Dataset records:

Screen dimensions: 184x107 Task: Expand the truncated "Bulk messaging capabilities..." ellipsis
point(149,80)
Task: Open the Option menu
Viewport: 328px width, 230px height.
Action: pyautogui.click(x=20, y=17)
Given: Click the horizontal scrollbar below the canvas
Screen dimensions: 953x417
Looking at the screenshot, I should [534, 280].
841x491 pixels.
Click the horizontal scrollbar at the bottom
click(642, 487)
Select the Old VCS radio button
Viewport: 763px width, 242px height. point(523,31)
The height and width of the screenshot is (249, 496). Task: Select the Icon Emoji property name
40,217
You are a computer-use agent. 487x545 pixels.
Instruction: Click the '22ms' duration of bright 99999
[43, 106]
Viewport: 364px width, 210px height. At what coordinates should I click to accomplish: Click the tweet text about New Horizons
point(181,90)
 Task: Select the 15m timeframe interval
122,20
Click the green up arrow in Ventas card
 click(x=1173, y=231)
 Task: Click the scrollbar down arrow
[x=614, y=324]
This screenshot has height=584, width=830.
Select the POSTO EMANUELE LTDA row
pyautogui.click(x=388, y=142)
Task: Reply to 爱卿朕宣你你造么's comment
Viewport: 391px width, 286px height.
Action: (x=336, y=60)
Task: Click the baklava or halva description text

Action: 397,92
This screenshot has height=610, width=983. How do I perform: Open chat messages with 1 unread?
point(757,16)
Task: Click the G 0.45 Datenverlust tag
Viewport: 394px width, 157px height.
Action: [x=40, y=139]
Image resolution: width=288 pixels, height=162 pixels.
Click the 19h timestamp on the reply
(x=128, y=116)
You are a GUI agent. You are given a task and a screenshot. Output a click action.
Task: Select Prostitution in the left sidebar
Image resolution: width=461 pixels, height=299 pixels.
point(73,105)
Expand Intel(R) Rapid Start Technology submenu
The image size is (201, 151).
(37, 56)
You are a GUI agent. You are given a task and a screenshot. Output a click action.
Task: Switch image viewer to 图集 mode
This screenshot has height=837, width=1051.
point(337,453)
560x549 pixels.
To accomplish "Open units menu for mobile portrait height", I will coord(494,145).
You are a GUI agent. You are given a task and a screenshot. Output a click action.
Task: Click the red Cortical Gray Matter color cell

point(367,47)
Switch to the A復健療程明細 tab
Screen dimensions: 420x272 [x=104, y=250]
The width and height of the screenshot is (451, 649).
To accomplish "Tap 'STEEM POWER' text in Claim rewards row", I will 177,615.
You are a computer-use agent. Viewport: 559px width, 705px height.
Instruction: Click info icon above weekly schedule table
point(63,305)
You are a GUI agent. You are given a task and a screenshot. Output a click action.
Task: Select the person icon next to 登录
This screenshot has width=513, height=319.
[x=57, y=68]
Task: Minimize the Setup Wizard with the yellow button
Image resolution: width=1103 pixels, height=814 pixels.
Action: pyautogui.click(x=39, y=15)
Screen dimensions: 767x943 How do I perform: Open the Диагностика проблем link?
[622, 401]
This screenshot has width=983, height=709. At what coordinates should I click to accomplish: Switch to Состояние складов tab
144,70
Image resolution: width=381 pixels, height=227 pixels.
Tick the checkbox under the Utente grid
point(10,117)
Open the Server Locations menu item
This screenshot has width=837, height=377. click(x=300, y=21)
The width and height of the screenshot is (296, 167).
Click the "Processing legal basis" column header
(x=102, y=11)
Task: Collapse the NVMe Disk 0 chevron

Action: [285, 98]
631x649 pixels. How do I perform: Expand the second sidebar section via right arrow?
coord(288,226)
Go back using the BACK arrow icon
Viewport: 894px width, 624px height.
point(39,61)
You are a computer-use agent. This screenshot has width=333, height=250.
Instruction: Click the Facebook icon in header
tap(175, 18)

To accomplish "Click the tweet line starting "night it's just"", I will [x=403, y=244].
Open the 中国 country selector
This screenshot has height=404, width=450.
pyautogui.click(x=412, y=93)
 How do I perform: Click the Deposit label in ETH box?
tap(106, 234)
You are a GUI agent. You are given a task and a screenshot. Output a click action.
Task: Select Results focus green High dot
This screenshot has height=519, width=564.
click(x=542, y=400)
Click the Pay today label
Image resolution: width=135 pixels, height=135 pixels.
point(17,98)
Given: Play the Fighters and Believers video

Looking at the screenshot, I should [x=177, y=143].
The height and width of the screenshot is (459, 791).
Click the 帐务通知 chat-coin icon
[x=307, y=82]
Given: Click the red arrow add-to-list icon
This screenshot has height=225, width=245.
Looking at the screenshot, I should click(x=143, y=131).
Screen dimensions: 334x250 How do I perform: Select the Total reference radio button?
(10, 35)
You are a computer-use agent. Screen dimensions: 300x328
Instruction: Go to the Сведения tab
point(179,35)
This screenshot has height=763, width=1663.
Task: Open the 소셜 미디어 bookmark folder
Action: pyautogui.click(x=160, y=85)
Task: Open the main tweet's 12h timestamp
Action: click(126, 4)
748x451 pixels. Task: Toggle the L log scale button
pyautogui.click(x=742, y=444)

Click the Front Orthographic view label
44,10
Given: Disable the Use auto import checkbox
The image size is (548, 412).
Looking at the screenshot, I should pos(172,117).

▸ **Task instructions**:
If a line in the records above holds the string "computer", copy it out.

▸ **Solution**:
You are a computer-use agent. 487x545 pixels.
You are a computer-use agent. Viewport: 559px width, 705px height.
You are a computer-use agent. This screenshot has width=333, height=250.
You are a computer-use agent. Screen dimensions: 300x328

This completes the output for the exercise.